Regardless of their politics, the recent news of the DNC server hack, allegedly by Russian-government-backed hackers, should have security teams pulling their hair out. Why? Because the first phase of the attack used one of the oldest tricks in the book -- a phishing email attack, leveraging a copycat domain.
"For example, the first group, APT 28, often uses the same tactic: registering a domain whose name is similar to that of its target, to trick users into disclosing their passwords when logging into the wrong site. In this case, hackers set up misdepatrment.com — switching two letters — to target users of MIS Department, which manages networks for the Democratic committee." NY TImes, July 27, 2016
It should be no surprise to learn that almost every devastating cyber breach, from Target to the DNC, starts with the same exploit:
- A simple email message directs a user to correct a problem that needs urgent attention -- ironically, a favorite recent tactic is to suggest that there has been a security issue with the users account.
- The embedded hyperlink in the email connects to a website that looks legitimate, it is really a counterfeit website set up by the criminals.
- The user, in a hurry, does not notice that the website domain isn't quite right, or that the website design isn't quite right.
- The user enters their legitimate username and password, which is immediately captured by the criminals.
- Sometimes, just clicking on the link to the rogue website will infect the users device with malware or spyware.
Stop the phish, mitigate the copycat website, and you prevent this attack before it even begins.
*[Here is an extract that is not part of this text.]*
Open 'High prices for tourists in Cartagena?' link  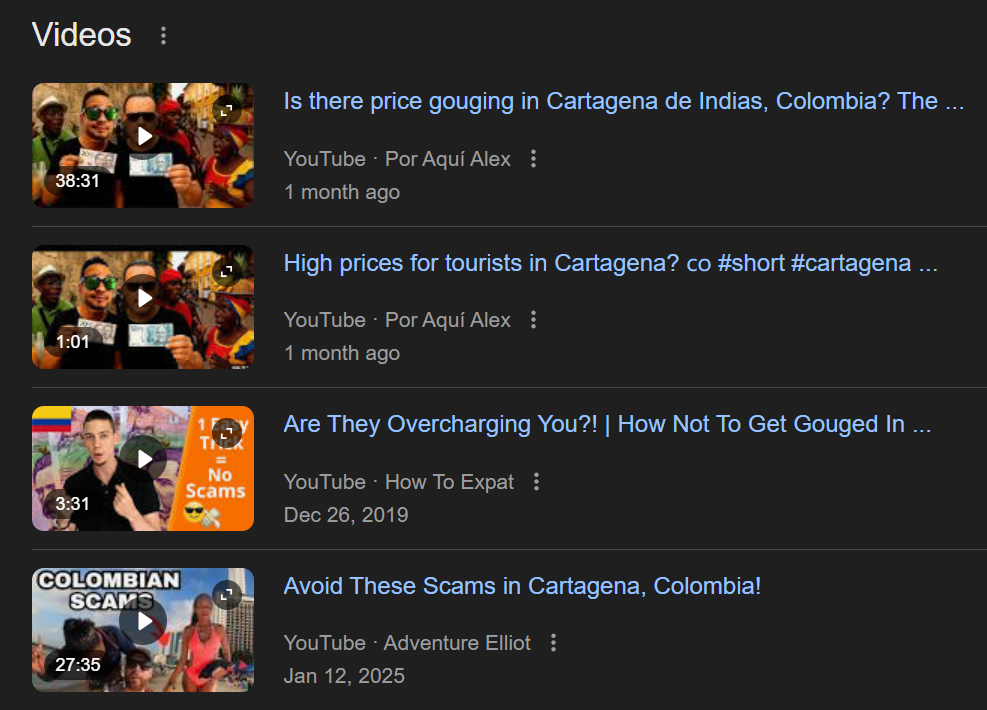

The recent Ponemon Research report "Security Beyond the Traditional Perimeter" revealed an uncomfortable fact. While most security organizations have a full-fledged program in place for monitoring activity on the corporate network or at the corporate firewall, an astonishing 79% of security teams do not feel that they have processes in place to gain actionable intelligence about external threats. In fact, almost half of those teams -- 38% percent of the total respondents -- say that they don't have any kind of external monitoring process in place.
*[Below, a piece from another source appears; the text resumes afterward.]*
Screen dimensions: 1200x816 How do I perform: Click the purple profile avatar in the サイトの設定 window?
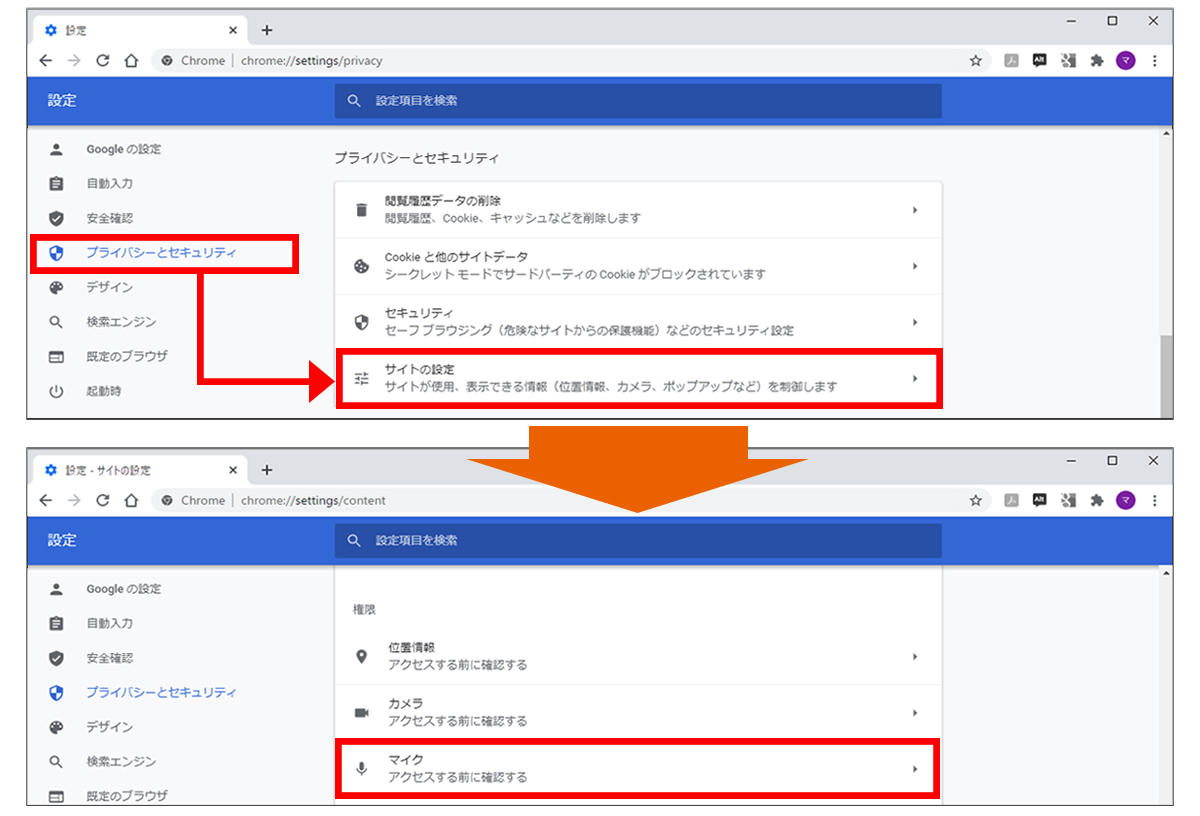tap(1126, 500)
It is amazing to think about that.
Especially because it is so easy to take low-cost steps to dramatically reduce the probability that your organization is being phished, socially engineered, or imitated online.
An internet threat assessment, for example, provides teams with a comprehensive report of how third parties are assuming their corporation's identity online. Domain monitoring, helps to indentify and remove copycat web domains, like the ones that initially enabled the DNC hack. BrandProtect recently added a significant capability to its Domain Monitoring service - MX record monitoring -- which provides security teams with early warning of potential spear phishing preparations, And of course, anti-phishing programs are easily implemented. A robust anti-phishing service will detect phish in the wild, incorporate abuse-box-forwarding, analyze and provide intelligence on the phish, and deliver fast, effective mitigation.
Of course, employee awareness of phishing risks are essential. If you do not have a formal cyber threat education program in place, consider leveraging the BrandProtect Monthly Executive Threat Briefs. This simple newsletter provides end-users with best practices for reducing their personal vulnerability to internet threats.
Make no mistake, all enterprises, institutions, and organizations are at risk. Your cyber-adversary may not be backed by a foreign government, but they will use the same playbook. The first compromise will almost always be from a phish. Get ahead of the enemy. Take simple steps today to prevent headaches tomorrow.